We had just come from their rehearsal dinner, a joyous, rain-soaked pig roast on a farm outside of town. Anne-Marie was cursing into her cell phone; Brad was trying to figure out the car’s navigational system; and I, who had nine glasses of cabernet pushing against his bladder, was holding my crotch like a third-grader. That was when Sarah suddenly jolted up, the seat’s new leather grunting its displeasure. She looked at me, eyes wild. “It just kicked.”

“What did?”


Brad and Anne-Marie turned around and watched me put my hand just below Sarah’s belly button, on the spot to which her rock-hard uterus had risen in the past week. I couldn’t feel anything. “What did it feel like?”

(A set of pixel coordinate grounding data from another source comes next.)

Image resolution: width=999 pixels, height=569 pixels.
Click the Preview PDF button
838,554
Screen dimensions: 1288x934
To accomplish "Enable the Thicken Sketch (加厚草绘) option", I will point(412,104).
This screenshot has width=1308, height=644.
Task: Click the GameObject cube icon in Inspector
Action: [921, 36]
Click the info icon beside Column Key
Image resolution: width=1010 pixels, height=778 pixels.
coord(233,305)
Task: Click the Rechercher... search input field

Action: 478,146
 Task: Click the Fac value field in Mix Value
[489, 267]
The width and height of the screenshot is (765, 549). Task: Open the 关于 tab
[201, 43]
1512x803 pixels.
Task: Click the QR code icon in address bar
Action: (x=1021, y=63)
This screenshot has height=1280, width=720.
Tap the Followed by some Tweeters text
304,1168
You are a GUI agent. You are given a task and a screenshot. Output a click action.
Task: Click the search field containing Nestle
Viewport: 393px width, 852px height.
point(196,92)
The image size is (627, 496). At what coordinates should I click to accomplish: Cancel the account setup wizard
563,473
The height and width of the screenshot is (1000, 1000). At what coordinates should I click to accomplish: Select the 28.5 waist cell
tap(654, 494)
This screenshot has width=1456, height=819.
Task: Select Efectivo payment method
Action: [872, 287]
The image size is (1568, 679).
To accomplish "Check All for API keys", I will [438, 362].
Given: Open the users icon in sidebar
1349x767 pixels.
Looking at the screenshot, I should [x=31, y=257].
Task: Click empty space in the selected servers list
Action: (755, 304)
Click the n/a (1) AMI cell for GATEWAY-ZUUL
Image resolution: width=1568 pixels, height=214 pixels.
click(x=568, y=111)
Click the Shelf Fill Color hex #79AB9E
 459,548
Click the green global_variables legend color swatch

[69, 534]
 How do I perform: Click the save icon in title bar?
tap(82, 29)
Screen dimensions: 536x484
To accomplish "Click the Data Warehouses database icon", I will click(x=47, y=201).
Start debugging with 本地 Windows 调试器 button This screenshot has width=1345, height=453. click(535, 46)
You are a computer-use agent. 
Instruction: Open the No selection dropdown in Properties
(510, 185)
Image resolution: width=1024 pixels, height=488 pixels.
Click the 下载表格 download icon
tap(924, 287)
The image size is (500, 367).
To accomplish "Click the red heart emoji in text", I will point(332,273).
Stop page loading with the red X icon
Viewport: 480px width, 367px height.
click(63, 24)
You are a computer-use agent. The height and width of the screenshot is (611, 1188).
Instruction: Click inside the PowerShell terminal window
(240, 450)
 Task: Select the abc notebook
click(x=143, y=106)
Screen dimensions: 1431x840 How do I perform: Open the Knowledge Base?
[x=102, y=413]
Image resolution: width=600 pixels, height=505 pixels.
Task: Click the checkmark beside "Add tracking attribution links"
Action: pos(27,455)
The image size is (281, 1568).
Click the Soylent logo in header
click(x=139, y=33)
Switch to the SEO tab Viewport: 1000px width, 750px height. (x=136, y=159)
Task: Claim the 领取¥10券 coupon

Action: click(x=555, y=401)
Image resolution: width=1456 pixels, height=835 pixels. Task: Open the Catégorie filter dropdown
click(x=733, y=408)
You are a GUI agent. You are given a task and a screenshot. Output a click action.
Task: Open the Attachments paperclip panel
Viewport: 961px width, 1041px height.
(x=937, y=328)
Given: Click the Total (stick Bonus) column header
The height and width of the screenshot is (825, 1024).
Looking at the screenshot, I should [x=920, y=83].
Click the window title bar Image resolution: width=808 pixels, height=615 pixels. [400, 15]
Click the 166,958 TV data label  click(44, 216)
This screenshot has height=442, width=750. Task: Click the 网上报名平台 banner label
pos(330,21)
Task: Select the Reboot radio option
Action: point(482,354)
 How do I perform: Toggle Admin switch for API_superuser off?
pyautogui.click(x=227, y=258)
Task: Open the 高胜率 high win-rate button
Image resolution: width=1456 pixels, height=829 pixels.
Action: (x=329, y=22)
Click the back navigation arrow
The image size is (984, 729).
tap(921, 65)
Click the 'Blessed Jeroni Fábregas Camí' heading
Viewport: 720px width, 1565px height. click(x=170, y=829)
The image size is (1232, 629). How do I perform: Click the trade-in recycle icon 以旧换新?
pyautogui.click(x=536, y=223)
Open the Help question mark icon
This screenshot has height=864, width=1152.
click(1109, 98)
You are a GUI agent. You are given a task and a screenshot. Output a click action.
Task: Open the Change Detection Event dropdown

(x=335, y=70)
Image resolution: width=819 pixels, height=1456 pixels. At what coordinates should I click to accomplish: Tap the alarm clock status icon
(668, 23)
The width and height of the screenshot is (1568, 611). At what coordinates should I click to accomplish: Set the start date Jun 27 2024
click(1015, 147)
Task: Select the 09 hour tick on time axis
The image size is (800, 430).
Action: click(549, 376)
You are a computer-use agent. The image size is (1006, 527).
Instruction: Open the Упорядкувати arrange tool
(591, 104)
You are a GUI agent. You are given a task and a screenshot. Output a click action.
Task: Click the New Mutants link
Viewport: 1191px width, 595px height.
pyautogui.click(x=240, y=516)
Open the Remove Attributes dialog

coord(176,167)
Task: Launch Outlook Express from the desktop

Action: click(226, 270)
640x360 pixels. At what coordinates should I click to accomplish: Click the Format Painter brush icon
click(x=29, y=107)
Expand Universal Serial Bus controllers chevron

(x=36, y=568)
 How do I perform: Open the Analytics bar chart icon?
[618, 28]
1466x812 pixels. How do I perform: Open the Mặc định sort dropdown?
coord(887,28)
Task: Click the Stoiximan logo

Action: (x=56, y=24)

“Like a pressure. Like something was bumping.”

“Bumping what?”

“Bumping me.”

“So how do you know it was Babu?”

“Are you suggesting it was someone else?”

I continued to move my hand around, in search of anything. “I think it’s done kicking,” I said.

Anne-Marie and Brad lost interest and went back to their tasks at hand. As for me, I was bummed. Another milestone, and I missed it.

I ended up peeing in a bush.

* * *

Everyone knows that pregnant women are not supposed to sleep on their backs. But why? According to the books, when she sleeps on her back, the fetus’s weight puts pressure on a large blood vessel called the vena cava, keeping the vein from carrying blood back to the woman’s heart and legs—to say nothing of her lungs and brain. Worse case scenario: the fetus freaks out, its bowels open up, and meconium (its first feces) pours out. It proceeds to inhale the meconium. This can lead to various unpleasant possibilities beyond the fact that it’s gross.

Didn’t give it much thought, really. In the five years I’ve known Sarah, she hasn’t slept on her back once.

We were staying at the Comfort Inn in downtown Warren. (Which, we were told later, was the site of a recent grisly murder. Hey, as long as the continental breakfast is free.) We had the room at the end of the hall next to the ice machine, which was one of those big old-fashioned ones with the long plastic chute that sounded like a two hippos playing hockey on a hardwood. Every time someone paid the ice fairy a visit, it was like a scene from Titanic. Deafening noise. I began to suspect the murder had taken place at the ice machine.

So I was watching TV with the volume way up, Sarah asleep next to me. She looked comfortable, but something didn’t seem right. After a minute, I figured it out: She was on her back.

“Sarah.” I shook her shoulder. “Wake up.”

She jumped. “What happened?”

“What are you doing?”


“On your back?”

She just stared at me.

“You’re not supposed to,” I mumbled. “Your vein . . .

“My what?”

“That big blood vessel . . . your vena cava.”

“What are you talking about?”

“Just roll over.”

She rolled over, and proceeded to sleep in silence for eight hours. I woke up every 15 minutes all night, whenever someone used the ice machine.